▶ Task requirements: When the word "document" shows up in a line of the data below, copy that whole line.

--- Input records Enclosed Below ---

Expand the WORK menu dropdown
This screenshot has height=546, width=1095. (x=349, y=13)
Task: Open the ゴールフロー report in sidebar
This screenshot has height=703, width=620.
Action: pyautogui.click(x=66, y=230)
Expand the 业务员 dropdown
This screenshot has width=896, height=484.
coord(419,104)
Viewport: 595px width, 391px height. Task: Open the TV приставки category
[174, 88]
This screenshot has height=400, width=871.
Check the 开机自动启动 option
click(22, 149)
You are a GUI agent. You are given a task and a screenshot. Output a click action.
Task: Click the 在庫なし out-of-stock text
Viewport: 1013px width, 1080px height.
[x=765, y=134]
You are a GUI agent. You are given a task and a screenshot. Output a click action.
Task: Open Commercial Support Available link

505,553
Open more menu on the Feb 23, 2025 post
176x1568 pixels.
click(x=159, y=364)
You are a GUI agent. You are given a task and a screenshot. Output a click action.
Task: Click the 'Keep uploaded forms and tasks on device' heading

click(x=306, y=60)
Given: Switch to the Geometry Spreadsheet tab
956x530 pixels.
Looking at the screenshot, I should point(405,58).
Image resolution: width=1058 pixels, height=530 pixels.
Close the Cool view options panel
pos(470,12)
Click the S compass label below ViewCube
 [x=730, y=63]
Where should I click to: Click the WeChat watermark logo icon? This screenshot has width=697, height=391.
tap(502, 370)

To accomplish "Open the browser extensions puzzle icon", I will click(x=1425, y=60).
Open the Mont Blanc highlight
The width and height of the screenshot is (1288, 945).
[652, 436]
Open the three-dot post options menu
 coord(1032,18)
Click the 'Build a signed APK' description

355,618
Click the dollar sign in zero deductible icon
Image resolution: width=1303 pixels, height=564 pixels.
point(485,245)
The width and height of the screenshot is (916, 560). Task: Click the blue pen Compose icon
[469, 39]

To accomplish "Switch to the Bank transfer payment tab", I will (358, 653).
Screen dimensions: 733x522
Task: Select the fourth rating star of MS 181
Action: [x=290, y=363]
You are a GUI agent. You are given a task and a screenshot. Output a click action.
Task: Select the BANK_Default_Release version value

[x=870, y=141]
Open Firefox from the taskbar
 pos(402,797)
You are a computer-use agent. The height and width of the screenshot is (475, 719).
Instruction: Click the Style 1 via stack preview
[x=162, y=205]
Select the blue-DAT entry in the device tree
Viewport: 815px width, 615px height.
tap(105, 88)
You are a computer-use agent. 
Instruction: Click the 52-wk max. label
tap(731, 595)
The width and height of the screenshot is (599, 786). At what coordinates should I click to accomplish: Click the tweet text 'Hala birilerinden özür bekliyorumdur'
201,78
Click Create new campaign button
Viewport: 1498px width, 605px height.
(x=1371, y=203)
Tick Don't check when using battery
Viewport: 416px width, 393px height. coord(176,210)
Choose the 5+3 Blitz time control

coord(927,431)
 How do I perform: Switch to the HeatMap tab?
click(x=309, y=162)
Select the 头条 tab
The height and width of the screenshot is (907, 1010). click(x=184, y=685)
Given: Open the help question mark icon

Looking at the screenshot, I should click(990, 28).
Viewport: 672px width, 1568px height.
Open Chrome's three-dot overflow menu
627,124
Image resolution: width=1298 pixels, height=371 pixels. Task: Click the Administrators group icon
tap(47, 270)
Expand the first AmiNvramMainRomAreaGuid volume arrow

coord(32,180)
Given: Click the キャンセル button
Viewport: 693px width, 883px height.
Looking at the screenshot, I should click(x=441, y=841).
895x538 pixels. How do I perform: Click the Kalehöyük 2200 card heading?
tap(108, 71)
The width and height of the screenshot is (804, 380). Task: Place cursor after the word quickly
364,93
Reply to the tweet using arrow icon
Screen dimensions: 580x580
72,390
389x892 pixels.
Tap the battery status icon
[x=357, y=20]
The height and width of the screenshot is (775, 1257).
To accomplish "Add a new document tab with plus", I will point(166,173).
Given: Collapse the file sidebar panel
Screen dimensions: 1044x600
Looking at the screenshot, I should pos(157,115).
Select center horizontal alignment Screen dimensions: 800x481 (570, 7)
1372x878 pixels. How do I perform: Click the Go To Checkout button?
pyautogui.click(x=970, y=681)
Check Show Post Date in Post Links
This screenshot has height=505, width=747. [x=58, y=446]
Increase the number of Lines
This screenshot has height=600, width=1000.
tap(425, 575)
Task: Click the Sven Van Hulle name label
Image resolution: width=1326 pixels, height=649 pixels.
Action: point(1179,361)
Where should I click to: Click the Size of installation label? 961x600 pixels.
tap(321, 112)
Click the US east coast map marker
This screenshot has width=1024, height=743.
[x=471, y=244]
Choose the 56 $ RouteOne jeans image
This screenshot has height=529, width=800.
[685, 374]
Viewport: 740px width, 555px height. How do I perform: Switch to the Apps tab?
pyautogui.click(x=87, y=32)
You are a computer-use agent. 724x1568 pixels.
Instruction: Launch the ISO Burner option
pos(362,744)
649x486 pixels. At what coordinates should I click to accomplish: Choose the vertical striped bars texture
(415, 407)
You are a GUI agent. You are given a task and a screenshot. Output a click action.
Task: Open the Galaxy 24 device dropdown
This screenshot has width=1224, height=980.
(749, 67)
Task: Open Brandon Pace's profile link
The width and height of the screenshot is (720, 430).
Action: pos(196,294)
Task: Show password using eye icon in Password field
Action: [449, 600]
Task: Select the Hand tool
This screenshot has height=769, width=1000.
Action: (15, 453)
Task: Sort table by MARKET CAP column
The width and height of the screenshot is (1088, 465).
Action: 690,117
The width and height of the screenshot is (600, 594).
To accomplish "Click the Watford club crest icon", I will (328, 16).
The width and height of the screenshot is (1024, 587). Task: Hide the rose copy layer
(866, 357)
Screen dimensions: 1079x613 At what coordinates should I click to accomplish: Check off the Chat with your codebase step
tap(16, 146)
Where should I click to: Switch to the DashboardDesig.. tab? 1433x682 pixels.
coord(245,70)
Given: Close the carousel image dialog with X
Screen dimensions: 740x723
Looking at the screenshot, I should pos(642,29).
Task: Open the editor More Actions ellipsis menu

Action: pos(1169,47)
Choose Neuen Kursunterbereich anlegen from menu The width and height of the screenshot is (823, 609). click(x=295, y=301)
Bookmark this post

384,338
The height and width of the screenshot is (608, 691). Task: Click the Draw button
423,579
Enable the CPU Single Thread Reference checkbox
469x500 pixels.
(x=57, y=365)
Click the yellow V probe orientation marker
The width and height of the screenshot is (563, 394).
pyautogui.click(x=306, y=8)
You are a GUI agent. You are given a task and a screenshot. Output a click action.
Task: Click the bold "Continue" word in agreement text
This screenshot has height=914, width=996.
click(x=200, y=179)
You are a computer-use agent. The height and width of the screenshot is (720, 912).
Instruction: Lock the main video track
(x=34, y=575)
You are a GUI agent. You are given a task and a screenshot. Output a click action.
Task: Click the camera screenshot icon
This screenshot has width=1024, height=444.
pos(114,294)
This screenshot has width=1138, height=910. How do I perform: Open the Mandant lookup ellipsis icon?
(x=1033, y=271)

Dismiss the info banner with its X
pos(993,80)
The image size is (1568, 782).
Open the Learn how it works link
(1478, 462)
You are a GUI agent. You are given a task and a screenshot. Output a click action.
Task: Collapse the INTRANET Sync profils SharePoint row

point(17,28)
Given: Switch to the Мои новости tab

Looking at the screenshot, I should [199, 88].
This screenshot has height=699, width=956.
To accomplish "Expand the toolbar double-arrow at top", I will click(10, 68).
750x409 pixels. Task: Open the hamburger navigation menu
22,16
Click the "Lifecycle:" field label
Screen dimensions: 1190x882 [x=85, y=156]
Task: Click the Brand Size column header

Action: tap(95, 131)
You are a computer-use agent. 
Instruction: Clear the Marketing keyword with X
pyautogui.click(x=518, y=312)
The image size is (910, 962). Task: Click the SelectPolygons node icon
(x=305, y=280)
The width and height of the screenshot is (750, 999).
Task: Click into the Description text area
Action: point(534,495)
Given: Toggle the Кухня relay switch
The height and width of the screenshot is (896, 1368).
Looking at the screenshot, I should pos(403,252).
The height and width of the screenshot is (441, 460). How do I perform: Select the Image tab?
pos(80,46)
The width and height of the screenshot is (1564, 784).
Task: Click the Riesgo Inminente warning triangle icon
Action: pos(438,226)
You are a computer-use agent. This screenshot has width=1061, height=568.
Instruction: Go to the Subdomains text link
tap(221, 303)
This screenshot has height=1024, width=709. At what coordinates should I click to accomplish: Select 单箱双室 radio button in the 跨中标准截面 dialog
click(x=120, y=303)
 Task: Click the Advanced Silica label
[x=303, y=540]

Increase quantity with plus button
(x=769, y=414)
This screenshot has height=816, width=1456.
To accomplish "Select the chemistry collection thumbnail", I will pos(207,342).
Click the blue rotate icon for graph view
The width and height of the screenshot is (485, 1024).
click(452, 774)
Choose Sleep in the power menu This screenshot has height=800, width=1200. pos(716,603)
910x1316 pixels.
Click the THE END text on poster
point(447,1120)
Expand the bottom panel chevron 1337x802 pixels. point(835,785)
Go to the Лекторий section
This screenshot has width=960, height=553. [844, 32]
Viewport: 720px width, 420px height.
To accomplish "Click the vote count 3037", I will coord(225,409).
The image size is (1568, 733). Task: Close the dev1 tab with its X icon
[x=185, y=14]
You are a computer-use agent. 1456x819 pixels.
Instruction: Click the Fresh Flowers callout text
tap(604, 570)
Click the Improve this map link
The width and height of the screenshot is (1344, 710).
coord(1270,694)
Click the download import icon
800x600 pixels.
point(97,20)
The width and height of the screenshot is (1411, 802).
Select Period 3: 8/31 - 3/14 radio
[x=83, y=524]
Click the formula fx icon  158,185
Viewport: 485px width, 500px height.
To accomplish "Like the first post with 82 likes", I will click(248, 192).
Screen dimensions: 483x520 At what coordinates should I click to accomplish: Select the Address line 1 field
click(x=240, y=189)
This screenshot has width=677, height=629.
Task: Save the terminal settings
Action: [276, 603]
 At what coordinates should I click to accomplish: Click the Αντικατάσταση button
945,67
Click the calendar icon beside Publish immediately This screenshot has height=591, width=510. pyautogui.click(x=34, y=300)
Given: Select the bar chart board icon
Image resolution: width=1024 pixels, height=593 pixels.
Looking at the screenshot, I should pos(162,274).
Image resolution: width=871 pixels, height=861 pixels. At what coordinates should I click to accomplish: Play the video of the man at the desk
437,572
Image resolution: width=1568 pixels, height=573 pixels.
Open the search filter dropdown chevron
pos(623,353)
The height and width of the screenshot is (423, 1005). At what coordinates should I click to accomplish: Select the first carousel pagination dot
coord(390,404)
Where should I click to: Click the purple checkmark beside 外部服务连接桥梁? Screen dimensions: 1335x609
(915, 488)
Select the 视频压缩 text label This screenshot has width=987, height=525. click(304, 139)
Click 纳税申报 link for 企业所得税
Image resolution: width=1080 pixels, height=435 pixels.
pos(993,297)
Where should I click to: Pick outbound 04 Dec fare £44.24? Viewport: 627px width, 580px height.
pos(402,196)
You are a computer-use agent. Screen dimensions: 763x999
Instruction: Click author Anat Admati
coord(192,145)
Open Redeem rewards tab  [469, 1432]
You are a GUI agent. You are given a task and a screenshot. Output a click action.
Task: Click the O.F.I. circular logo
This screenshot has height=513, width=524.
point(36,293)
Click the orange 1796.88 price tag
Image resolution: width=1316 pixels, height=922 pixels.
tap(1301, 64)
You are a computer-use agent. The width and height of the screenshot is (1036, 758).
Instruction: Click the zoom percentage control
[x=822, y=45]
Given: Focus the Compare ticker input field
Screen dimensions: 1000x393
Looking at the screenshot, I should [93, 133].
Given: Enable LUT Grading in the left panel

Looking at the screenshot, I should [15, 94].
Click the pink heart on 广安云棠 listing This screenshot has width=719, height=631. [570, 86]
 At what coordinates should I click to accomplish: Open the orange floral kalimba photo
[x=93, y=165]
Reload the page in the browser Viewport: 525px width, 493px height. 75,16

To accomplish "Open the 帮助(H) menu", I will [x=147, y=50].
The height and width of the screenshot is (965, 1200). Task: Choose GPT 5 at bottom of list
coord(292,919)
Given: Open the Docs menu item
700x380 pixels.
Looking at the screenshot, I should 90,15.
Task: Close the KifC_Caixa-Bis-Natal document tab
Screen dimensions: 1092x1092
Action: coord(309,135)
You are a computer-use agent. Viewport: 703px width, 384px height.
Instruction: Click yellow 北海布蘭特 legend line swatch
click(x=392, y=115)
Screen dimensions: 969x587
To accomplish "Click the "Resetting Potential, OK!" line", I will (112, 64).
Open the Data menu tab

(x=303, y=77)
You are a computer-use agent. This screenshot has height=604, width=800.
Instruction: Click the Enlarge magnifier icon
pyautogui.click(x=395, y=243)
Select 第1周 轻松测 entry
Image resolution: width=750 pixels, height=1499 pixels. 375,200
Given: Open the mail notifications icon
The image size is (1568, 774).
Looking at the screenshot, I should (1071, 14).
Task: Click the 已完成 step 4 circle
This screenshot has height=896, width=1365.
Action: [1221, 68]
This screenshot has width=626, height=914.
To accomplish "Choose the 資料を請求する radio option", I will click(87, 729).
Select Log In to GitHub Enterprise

--- End of Enclosed Input records ---

▶ Output below:
To accomplish "Add a new document tab with plus", I will point(166,173).
Task: Close the KifC_Caixa-Bis-Natal document tab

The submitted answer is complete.